(Dataset entries)
* * * *
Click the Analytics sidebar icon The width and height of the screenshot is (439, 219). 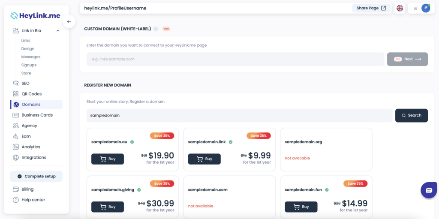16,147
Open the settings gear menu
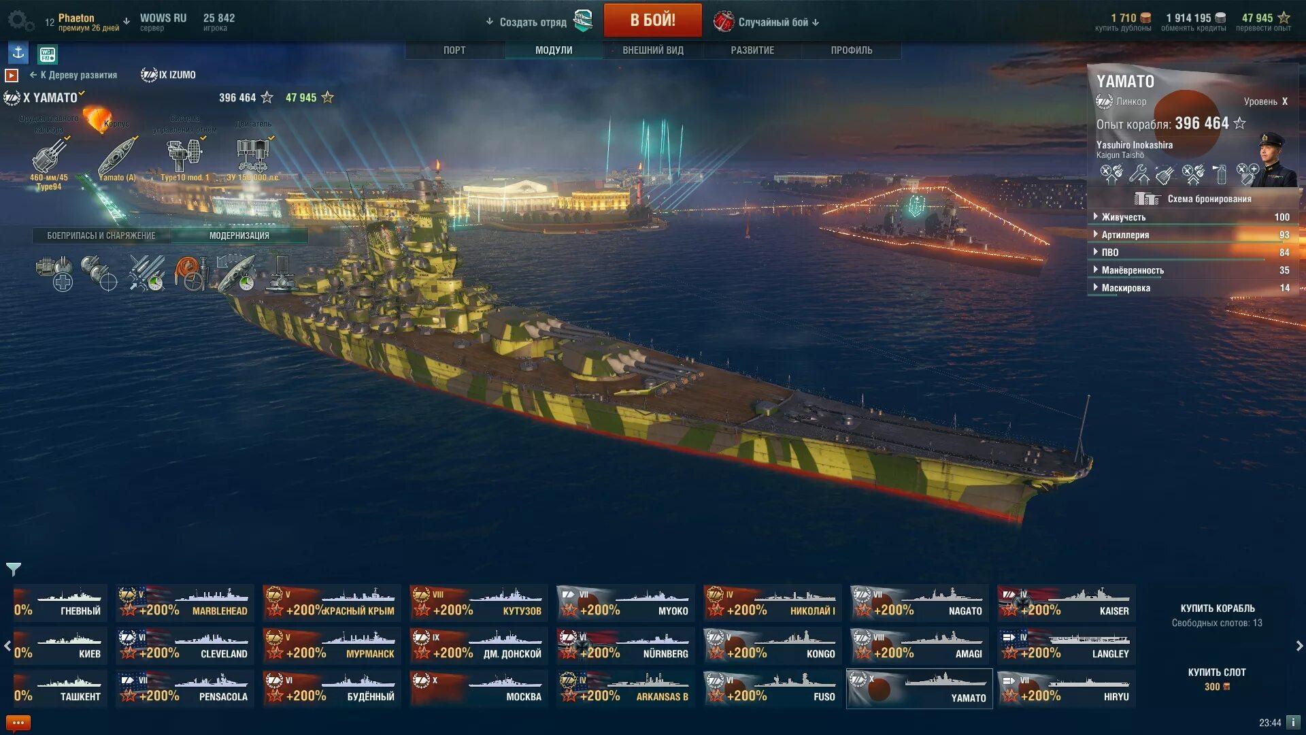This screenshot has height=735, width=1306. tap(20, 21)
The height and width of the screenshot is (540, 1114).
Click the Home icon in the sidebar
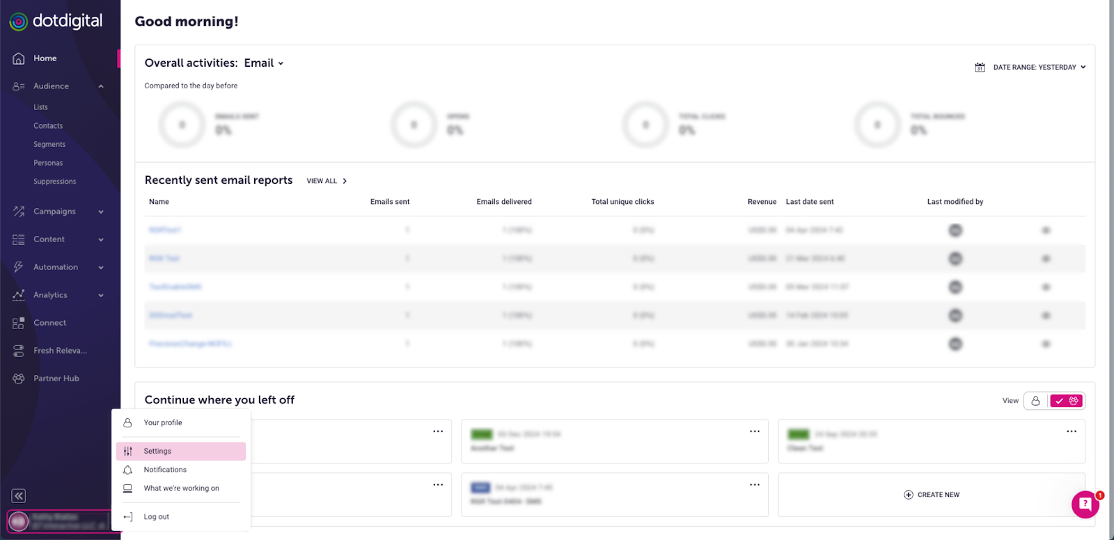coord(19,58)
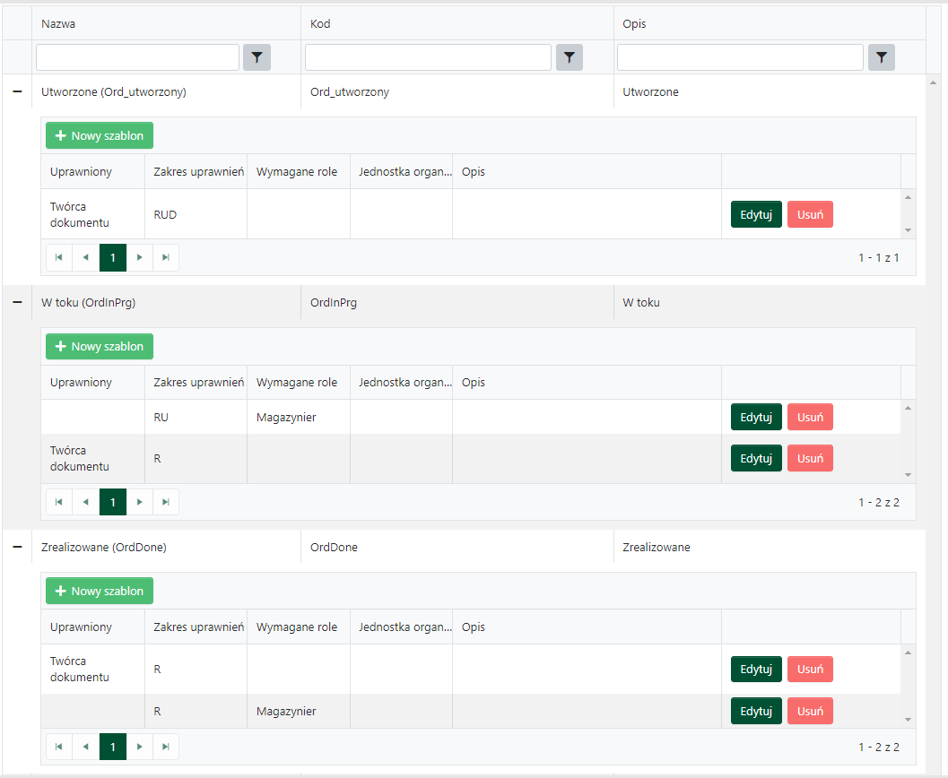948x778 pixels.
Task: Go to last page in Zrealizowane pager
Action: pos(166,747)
* * * *
**PROBLEM DETAILS**.
Every line from the one that contains "The height and" through the end of the records above is to be reproduced exactly; no picture goes in the copy.

**RESULT OF THE TASK**.
The height and width of the screenshot is (540, 1114).
Click the Home icon in the sidebar
coord(19,58)
948x778 pixels.
Task: Go to last page in Zrealizowane pager
Action: pos(166,747)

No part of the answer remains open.